# marine radio question



## greg123 (Oct 6, 2004)

Was looking at radios and prices in late summer and found a Uniden Polaris at West Marine for $149. Bought one and plan on installing it over the winter. Other places had them listed for as much as $200 or more. Recently I haven't seen them listed at WM, or any where else. Does anyone have any info or comments on why they seem to have disappeared?

Greg


----------



## FYRE926 (Dec 31, 2000)

Not sure but I think they were being phased out into a combo of 2 models. I to acquired a Polaris specifically, as my big lake fishin pal has had one and swears by it. I got mine installed & used it last fall out on Lake Michigan with great success.
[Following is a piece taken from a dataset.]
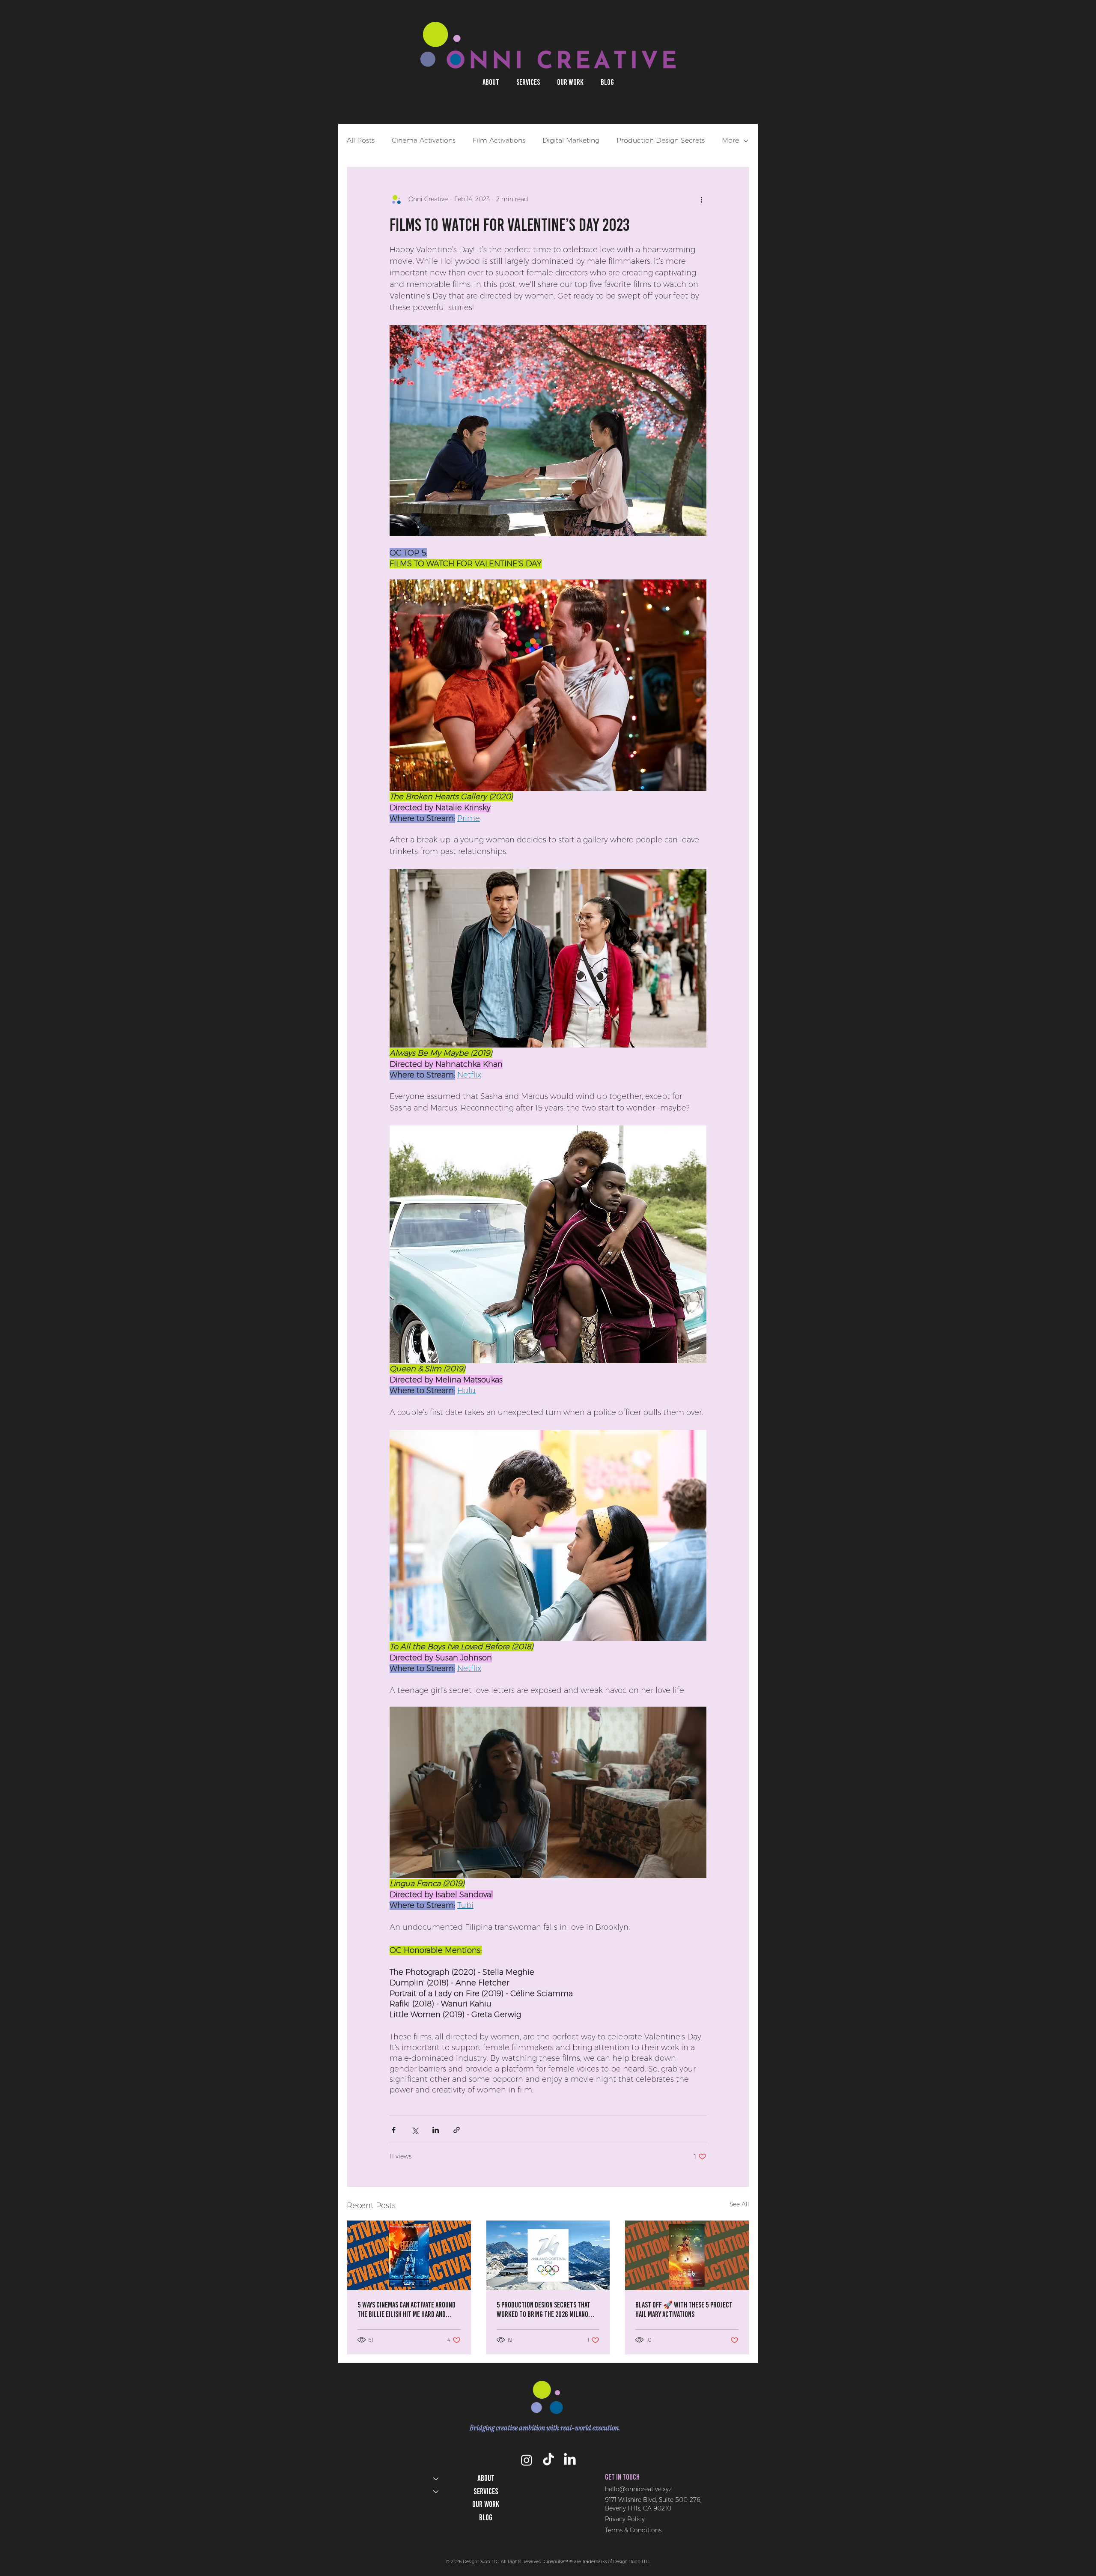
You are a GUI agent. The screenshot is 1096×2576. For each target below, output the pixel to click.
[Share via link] (457, 2130)
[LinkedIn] (570, 2460)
I'd recommend this model to anyone :coolgleam


----------



## greg123 (Oct 6, 2004)

Thanks for the response FYRE926, nice to know someone else has one and is happy with it. I'm waiting for warmer weather to install it. 

Thanks again!


----------



## FishTales (Feb 13, 2002)

UNIDEN POLARIS VHF RADIO 
I just did a search and found this radio is still available at a lot of places.
Cabelas has it on sale right now for $140.00
Rich


----------



## greg123 (Oct 6, 2004)

Thanks FishTales.


----------